_GIVEN DATA_.
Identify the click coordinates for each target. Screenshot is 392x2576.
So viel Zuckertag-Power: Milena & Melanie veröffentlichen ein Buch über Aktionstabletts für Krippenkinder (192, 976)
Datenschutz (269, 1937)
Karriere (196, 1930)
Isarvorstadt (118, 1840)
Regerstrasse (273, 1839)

_TASK DIRECTIONS_. Quote every record above exactly.

_WRITTEN RESPONSE_.
Identify the click coordinates for each target. Screenshot is 392x2576.
So viel Zuckertag-Power: Milena & Melanie veröffentlichen ein Buch über Aktionstabletts für Krippenkinder (192, 976)
Datenschutz (269, 1937)
Karriere (196, 1930)
Isarvorstadt (118, 1840)
Regerstrasse (273, 1839)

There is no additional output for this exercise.